:: DATA FOR THIS TASK ::
□ □ □ □ □

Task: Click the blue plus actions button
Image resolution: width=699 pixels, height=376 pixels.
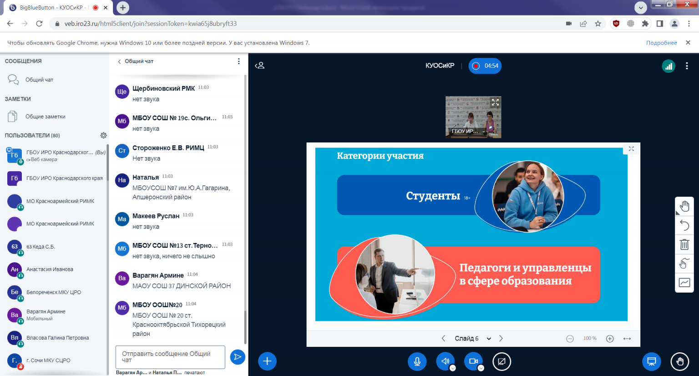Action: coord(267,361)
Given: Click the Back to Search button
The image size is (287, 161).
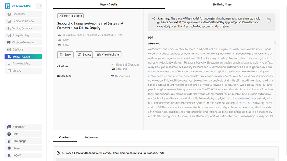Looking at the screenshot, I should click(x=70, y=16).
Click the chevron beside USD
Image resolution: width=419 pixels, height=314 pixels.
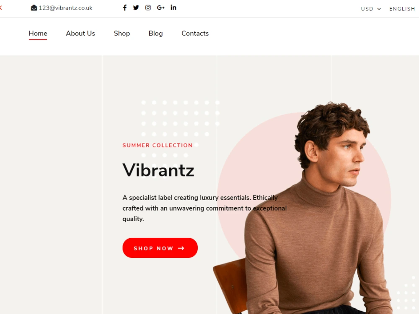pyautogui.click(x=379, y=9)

□ □ □ □ □

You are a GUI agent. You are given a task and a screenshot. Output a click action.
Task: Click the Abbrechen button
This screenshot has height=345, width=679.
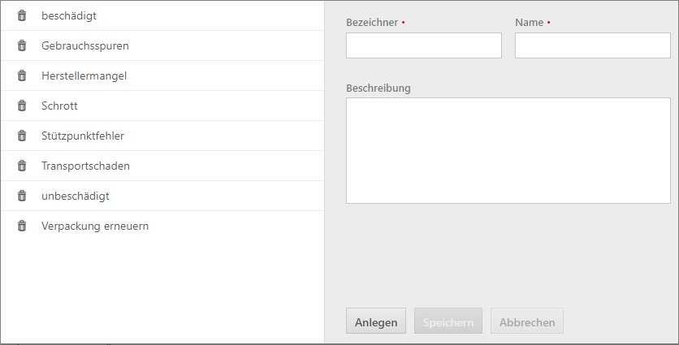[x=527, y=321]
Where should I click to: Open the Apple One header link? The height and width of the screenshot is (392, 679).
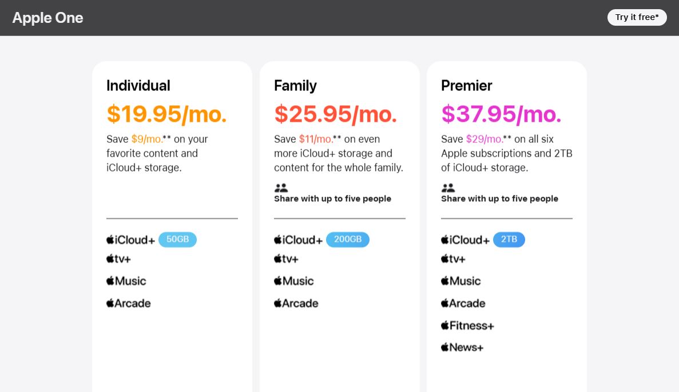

□ □ □ □ □

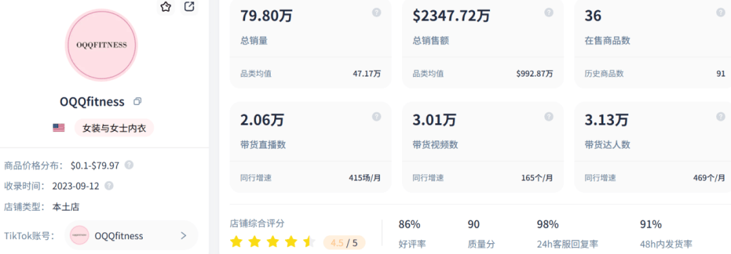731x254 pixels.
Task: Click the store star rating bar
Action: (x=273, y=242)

□ □ □ □ □

:: AIM OF THE EXERCISE ::
What you need to produce is an exact copy of the entries above, limited to the lines from the one with "You are a GUI" up to and including the one with "Where should I", without pictures.

:: FINAL ANSWER ::
You are a GUI agent. You are given a task and a screenshot. Output a click action.
Task: Click the Abbrechen button
This screenshot has height=345, width=679.
[x=527, y=321]
Where should I click to: Open the Apple One header link? The height and width of the screenshot is (392, 679).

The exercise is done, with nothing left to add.